People living upstairs
With the power of means
To let you live or die
De facto or de jure
Have their sovereign parlance
A sign of class consciousness
That goes by saying thus:
“No offense. It’s just personal.
For work is work, and that’s that,”
As if it were a recitation
Of indemnifying themselves
From injuring the other’s soul
And absolving them of the offense
They have committed willingly.
People living downstairs
With the need for means
To live and not die
Physically and mentally
Have their sovereign credos
A sign of universal humanness
That bellows from within thus:
“No offense? It’s personal,
For I am not mechanical
Without sense and reason.
What is it, then, addressing me?
Is it nothing but a talking head?”
Such is an echo from the valley
Of the injured soul, weeping inside
Forcing to remind the values of stoicism
That works not for everyone’s soul.
Masters of slaves, transcendent of time
Slaves of masters, regardless of race
In different costumes, in changing scenery
Have kept their footings in their places
According to lots assigned by Wheel of Fortune;
Some say luck ensues from efforts and geniuses,
And many believe it so as though to numb the pains
From the ills of society, the reality at face value.

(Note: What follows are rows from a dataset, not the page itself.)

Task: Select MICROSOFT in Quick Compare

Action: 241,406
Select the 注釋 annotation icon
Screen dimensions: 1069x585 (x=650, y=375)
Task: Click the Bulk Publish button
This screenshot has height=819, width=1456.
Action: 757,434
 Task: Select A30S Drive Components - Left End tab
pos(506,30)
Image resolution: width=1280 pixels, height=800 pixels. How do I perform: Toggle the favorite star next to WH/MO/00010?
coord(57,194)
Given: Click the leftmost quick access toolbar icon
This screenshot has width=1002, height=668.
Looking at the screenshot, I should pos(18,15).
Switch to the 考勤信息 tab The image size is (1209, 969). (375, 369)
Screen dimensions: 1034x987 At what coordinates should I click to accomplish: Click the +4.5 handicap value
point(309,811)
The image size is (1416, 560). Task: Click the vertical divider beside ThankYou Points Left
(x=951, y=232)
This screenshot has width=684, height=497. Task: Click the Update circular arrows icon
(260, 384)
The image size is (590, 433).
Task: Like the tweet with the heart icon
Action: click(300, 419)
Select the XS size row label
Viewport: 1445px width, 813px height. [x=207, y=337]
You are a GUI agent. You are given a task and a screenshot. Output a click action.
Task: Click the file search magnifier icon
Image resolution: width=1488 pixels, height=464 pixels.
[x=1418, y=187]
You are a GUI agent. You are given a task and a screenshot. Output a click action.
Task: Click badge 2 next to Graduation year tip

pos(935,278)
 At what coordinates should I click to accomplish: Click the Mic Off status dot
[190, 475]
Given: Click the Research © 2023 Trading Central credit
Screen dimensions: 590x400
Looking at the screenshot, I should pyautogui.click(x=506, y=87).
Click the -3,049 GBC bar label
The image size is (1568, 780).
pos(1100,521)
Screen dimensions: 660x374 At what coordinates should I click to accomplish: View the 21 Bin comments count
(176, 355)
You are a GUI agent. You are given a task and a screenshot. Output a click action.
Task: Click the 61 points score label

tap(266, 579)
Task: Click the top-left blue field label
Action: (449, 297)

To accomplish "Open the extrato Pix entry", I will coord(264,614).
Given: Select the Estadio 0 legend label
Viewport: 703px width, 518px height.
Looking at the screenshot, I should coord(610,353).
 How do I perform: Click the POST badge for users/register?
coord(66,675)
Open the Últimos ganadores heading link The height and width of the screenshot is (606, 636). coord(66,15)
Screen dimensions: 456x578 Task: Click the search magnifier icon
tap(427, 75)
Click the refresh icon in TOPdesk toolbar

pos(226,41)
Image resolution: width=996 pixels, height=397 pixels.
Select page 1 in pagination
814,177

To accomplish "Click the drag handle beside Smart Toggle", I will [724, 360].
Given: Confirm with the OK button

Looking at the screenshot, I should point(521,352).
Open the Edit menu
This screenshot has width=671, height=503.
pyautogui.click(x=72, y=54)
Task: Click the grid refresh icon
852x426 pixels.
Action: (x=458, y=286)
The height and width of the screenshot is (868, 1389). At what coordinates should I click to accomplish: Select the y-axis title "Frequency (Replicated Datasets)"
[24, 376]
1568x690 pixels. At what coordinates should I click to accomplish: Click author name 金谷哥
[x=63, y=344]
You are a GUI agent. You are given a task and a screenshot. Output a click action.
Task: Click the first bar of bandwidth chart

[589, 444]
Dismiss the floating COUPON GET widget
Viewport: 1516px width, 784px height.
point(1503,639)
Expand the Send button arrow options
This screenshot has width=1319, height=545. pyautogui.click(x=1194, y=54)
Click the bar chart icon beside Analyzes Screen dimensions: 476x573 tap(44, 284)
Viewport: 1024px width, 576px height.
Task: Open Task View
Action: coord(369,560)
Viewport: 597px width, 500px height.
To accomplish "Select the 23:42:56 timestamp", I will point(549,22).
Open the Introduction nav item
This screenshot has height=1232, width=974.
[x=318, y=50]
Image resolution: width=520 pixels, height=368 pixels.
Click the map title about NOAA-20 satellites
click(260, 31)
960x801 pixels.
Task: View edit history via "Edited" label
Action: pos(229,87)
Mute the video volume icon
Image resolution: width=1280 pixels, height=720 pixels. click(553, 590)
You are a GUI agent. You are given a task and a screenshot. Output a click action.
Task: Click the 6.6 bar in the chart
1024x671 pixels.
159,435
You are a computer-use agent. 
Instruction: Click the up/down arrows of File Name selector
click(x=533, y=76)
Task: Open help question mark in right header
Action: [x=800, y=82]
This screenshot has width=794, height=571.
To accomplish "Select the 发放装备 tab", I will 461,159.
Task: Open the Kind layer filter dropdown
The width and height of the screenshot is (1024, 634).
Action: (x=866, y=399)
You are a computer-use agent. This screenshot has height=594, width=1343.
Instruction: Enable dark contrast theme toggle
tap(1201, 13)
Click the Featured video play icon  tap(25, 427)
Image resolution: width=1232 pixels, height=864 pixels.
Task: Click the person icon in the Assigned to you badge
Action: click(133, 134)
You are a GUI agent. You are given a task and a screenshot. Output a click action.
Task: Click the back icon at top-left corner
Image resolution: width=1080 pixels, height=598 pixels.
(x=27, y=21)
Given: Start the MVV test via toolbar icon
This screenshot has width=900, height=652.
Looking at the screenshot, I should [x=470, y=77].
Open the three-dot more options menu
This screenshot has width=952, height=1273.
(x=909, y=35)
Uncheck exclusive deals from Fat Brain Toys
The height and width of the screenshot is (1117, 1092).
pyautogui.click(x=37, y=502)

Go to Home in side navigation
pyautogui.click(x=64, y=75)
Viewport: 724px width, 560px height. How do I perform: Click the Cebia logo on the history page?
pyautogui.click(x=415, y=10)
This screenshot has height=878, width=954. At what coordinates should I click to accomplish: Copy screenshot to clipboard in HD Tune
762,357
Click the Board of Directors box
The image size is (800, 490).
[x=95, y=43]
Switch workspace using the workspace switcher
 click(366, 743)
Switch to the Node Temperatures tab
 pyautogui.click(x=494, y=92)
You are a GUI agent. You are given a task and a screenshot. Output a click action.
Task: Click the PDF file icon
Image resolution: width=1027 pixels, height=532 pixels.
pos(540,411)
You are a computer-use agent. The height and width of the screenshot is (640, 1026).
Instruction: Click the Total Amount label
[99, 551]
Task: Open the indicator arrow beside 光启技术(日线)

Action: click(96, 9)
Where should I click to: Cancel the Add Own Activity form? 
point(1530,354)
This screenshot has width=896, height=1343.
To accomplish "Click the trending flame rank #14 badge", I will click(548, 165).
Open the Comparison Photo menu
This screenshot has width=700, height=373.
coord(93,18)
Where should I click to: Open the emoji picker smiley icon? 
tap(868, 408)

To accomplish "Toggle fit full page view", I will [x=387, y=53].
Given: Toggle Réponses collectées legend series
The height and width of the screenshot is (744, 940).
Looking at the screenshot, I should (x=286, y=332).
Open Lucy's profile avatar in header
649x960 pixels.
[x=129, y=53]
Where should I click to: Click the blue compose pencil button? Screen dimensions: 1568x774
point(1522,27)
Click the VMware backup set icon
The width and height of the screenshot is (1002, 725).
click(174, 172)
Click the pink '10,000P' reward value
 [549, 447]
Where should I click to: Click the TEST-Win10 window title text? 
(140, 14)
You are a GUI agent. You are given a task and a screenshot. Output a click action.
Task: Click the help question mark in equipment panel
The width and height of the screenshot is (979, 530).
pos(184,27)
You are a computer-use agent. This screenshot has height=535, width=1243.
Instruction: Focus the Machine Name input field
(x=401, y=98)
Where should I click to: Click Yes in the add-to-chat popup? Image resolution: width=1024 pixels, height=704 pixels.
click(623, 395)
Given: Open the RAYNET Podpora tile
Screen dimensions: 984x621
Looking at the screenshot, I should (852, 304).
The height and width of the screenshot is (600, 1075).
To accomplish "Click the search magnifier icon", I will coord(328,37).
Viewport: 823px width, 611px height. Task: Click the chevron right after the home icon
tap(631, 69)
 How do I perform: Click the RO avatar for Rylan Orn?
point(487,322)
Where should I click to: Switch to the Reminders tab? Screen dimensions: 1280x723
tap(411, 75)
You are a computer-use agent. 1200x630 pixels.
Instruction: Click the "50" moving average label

Nevertheless, work is personal in the guise
Of the professional that which even Adam Smith
The father of the Wealth of Nations affirmed
In the selfish human ego distilled in work;
“Nothing is personal” is, therefore, a fallacy
A res ipsa loquitur of illogical defense
Of offense on the hangers-on by the upper hands
Although they may refuse to agree with me
In the security of their infallible power to decide
The livelihood of those in need of their mercy.
In the case of life imitating art, you tend to find meanings of events in life, to liken them to values of adversity in life, and to sublimate them to the divine auguries of purposeful human existence. In fact, this existential approach to the causality of certain human behaviors and characteristics can help you to understand whys and wherefores of the way people are and thus can even disarm all hostility towards strangers without prejudice. Such is the case of Adam Smith, the father of modern idea of Capitalism, author of “The Wealth of Nations” whose such proverbial reputation had piqued me no more than as a boring illustrative curriculum vitae of just another stuffy intellectual with privileged educational and social backgrounds until I read Stuart Kells’s article about the Real Adam Smith whom I might never have known.
Adam Smith, a posthumous son of a successful lawyer and customs official, was a rather melancholic, lonely, but humane thinker who liked to spend time with himself alone but also kept his foot in reality by observing everyday people’s lives and considering them to employ in contextualizing ills of society as a result of ineffective rules of law failing to protect the welfare of subjects. Smith’s brilliance shines on the simple and lucid illustrations of his thinking in common language that the literate and the illiterate could understand. He was a soul of the wit distinguished from his peers and progenitors favoring abstruse expressions of bombastic words pedantic of their academic learning.
Kells enlightens us that this humane trait in Smith can be originated from the traumatic experience of being kidnapped aged four at the home of his Scottish maternal uncle allegedly by a set of vagrants called ‘Tinkers’ or a party of Gypsies, the Wandering Egyptians. Although who the real culprit of this kidnapping is still a mystery to this day, what the event affected the tender mind was all over but the shouting. It was Smith’s first interaction with the world outside the safety of class, the innocence of childhood, and the security of the family. Already fatherless, the very young Smith must have felt powerless, hopeless, and homeless at the hands of his kidnappers. And this melancholy spell cast upon him became his curse and bliss as it made him look into the pains of other people and meditate on the causes and effects thereof by sympathizing with their sorrows and emphasizing with the sorrowful.
The kidnapping incident of Adam Smith read like a piece of sensational news to me, a kind of new awakening, the equivalent of modern-day news that a bestseller writer or a prize-winning writer hails from a poor family without expensive private high education. And it makes you think about what makes a person become who he or she is and appreciate the person’s values that overcome adversity. In this respect, Adam Smith is in league with Charles Dickens, who turned his suffering into works of art. It’s a triumph of the human spirit over the travesty of life. All in all, thanks to Kells’s telltale article about the wondrous event, I have abandoned my prejudice against Smith as a cold, stiff upper lipped economist and warmed to his humane side. Maybe I might even read “The Wealth of Nations” into the bargain.